··· Provided data

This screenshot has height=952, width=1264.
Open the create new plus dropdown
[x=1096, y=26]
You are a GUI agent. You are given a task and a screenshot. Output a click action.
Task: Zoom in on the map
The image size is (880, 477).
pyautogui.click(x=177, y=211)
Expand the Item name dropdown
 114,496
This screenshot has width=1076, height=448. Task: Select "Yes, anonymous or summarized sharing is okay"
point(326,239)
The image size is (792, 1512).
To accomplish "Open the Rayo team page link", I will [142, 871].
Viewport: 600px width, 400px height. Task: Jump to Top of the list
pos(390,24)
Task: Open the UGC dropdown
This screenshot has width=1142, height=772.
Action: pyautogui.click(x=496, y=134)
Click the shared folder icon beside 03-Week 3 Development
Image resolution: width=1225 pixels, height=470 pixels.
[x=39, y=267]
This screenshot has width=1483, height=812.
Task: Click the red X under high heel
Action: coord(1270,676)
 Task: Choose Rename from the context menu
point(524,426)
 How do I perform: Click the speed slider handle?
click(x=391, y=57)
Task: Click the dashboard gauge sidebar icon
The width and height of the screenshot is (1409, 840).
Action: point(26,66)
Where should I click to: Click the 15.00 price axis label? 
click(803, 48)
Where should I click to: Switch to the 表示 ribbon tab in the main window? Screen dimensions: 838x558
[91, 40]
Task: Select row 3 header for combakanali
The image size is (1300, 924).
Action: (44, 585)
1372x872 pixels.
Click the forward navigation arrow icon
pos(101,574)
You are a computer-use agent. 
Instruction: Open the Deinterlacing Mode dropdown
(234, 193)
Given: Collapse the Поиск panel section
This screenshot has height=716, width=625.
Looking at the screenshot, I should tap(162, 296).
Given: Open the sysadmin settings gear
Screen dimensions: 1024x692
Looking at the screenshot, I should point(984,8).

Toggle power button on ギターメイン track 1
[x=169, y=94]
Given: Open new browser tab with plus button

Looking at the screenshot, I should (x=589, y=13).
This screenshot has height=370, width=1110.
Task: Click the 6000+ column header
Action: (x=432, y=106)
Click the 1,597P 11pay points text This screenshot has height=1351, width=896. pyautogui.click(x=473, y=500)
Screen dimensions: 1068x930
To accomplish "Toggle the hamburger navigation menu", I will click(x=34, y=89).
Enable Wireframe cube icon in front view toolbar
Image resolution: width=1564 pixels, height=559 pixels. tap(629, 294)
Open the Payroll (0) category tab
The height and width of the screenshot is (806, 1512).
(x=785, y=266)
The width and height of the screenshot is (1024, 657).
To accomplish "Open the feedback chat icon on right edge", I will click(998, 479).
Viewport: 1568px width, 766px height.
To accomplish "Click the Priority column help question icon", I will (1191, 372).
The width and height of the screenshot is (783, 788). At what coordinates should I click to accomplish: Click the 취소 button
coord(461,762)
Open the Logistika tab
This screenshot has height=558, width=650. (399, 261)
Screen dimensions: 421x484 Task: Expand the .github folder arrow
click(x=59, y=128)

······

__Set task__. Quote the entries word for word, starting at the line that contains "Task: Click the dashboard gauge sidebar icon" and ending at the line that contains "will click(x=34, y=89).", with both of those lines included.

__Final result__.
Task: Click the dashboard gauge sidebar icon
The width and height of the screenshot is (1409, 840).
Action: point(26,66)
Where should I click to: Click the 15.00 price axis label? 
click(803, 48)
Where should I click to: Switch to the 表示 ribbon tab in the main window? Screen dimensions: 838x558
[91, 40]
Task: Select row 3 header for combakanali
The image size is (1300, 924).
Action: (44, 585)
1372x872 pixels.
Click the forward navigation arrow icon
pos(101,574)
You are a computer-use agent. 
Instruction: Open the Deinterlacing Mode dropdown
(234, 193)
Given: Collapse the Поиск panel section
This screenshot has height=716, width=625.
Looking at the screenshot, I should tap(162, 296).
Given: Open the sysadmin settings gear
Screen dimensions: 1024x692
Looking at the screenshot, I should point(984,8).

Toggle power button on ギターメイン track 1
[x=169, y=94]
Given: Open new browser tab with plus button

Looking at the screenshot, I should (x=589, y=13).
This screenshot has height=370, width=1110.
Task: Click the 6000+ column header
Action: (x=432, y=106)
Click the 1,597P 11pay points text This screenshot has height=1351, width=896. pyautogui.click(x=473, y=500)
Screen dimensions: 1068x930
To accomplish "Toggle the hamburger navigation menu", I will click(x=34, y=89).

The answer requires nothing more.